The Cato Institute’s Center for Constitutional Studies and the Federalist Society for Law & Public Policy Studies is organising a panel discussion on how libertarians and conservatives conceive intellectual property. The panel discussion seeks to delve into the question,whether intellectual property was akin to really property in the sense of conferring a natural right upon the owner or was it a government conferred monopoly impeding innovation.

The discussion will be held at Hayek Auditorium on February 10th, 2016 from 11.00 A.M. to 1.00 P.M. Prior registration to the event is imperative. For those who can’t attend, the event will be live webcast.

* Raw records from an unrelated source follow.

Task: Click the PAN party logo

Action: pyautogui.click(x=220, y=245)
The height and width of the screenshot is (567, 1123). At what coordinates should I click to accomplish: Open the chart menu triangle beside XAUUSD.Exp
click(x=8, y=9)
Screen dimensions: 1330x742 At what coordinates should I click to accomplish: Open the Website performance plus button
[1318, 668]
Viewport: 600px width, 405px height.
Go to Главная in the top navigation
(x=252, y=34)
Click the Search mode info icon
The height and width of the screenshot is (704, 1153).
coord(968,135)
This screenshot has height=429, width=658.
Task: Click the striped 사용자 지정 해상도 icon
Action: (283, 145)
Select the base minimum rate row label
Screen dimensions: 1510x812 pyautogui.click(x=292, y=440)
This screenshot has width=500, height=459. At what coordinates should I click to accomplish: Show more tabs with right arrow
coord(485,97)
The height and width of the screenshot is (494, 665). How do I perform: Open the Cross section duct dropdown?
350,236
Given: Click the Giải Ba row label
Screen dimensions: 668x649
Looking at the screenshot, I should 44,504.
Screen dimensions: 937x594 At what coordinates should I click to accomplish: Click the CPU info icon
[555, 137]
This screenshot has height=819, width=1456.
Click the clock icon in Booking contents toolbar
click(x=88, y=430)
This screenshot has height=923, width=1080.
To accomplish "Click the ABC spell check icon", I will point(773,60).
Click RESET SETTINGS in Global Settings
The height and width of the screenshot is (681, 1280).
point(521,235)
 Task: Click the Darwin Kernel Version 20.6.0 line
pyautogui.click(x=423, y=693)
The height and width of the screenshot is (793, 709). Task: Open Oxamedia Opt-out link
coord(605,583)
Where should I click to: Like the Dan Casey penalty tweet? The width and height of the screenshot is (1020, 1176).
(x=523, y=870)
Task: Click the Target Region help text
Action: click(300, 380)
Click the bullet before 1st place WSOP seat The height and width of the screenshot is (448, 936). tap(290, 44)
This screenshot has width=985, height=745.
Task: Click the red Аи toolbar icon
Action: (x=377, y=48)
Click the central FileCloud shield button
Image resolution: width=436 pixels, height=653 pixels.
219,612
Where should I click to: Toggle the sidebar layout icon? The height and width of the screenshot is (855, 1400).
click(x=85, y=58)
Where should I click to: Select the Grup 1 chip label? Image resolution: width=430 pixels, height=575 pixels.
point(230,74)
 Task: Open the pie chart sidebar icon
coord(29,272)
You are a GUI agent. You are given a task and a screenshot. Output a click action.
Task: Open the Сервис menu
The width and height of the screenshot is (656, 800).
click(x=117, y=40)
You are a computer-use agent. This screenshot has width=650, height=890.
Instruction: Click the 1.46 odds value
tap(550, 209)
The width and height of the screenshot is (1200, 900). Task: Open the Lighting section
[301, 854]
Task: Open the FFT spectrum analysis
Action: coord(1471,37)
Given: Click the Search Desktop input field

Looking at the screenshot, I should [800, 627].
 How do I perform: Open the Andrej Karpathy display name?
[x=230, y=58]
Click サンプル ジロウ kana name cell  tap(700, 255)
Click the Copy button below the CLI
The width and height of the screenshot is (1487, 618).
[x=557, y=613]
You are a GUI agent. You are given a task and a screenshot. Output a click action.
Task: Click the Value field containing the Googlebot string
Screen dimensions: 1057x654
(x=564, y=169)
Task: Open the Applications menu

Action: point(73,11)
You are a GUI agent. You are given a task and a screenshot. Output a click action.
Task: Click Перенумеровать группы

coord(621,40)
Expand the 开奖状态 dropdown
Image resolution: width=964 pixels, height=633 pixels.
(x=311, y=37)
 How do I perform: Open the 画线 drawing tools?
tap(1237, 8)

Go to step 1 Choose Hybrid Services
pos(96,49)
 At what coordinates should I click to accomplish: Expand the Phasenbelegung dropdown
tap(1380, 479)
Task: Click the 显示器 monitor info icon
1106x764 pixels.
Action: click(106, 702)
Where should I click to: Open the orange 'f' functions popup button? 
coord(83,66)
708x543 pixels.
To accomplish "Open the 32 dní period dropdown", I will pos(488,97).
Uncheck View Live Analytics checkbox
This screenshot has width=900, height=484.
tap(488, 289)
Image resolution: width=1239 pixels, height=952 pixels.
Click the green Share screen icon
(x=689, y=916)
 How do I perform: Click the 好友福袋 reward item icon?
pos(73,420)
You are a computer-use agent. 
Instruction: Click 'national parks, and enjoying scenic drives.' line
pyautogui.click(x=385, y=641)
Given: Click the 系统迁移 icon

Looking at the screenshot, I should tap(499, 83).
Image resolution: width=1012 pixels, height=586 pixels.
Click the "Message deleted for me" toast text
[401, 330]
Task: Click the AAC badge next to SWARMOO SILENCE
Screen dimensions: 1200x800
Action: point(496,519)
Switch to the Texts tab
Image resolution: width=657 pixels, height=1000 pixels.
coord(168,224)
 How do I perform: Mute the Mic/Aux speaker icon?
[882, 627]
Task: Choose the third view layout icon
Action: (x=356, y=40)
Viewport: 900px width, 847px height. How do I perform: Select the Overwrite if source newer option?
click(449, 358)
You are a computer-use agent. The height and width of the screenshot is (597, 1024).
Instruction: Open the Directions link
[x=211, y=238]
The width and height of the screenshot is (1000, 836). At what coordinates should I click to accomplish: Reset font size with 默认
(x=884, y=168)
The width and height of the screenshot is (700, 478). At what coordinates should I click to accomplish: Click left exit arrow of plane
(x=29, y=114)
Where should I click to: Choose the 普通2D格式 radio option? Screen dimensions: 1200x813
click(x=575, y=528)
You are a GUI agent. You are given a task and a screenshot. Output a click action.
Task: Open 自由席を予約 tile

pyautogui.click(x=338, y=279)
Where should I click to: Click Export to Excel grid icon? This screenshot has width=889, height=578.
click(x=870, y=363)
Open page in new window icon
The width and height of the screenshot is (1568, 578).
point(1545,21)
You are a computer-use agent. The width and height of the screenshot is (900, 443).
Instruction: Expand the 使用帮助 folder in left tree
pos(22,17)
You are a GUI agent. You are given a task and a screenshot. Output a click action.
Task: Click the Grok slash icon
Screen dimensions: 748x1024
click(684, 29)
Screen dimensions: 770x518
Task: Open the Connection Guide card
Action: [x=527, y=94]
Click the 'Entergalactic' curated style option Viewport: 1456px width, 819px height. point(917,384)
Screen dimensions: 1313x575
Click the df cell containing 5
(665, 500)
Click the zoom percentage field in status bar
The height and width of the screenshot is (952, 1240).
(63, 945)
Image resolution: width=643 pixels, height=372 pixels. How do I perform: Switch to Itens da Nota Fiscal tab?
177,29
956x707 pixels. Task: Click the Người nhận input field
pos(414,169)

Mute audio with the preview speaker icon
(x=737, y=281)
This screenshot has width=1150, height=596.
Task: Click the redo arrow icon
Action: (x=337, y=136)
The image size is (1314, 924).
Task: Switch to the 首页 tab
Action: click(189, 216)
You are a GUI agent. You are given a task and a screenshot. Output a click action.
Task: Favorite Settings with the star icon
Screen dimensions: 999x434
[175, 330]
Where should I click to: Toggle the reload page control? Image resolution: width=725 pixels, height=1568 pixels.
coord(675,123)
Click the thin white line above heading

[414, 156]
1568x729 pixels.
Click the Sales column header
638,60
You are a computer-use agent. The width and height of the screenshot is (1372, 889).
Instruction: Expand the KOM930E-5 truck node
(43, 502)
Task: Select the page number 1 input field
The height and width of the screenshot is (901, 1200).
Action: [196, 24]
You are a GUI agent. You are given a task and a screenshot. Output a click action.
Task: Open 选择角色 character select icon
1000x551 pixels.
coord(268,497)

By now, many of you may be aware of my keen interest in this topic, which essentially goes to the jurisprudential roots of IP protection. I see this topic as an extension of the conversation which took place in one of the panel discussion’s organised by the R Street Institute and Reason in October last year.  For an extensive coverage on that discussion, see my post here.

Given my keen interest in the topic (to the extent that I’ve been researching independently on the topic and deliberating upon writing a paper on it), I’ll be attending the event and doing an extensive commentary and coverage on it. Watch out for the next post on my views on the discussion.

(2) International Conference on Intellectual Property and Development   

The World Intellectual Property Organization (WIPO) is organizing an International Conference on Intellectual Property and Development on April 7 and April 8, 2016 in Geneva.  Prior registration for the Conference is imperative. For those who can’t attend ( I’m on the list. I will not possibly travel to Geneva to attend one Conference even though the topic is of immense interest to me!) , the conference will be live webcast from April 7, 9 : 00 a.m. Geneva time ( Unfortunately, the link to the live webcast is not yet available. I’ll post it as soon as I find about it).

The Conference seeks to delve into the seemingly debatable issue of role of IP in development.  What strikes me most about this Conference is it’s wide range of discourse on the influence of IP on development. Traditionally, I’ve mostly attended or have read about the role of IP in social and economic development (most of the panel discussions that I’ve attended in Washington D.C. revolve on the interplay of IP with economic development). Hence, it’ll be interesting to hear about the role of IP in cultural development.

The agenda for the Conference also states some interesting case studies that will be presented to demonstrate the role of IP on the three facets of development, ” economic, social and cultural.”  Given my interest in Traditional Knowledge (TK) and Traditional Cultural Expressions (TCE), I’m particularly keen to hear about the ” From the heart – Moldovan brands” , ”  Jamaican jerk seasoning” and the ” Amouage luxury perfumes” case studies.  I want to be able to gauge their interrelationship (if any) to TK and TCE.

Needless to say, I’ll be watching the entire live webcast and doing an extensive coverage and commentary on the same.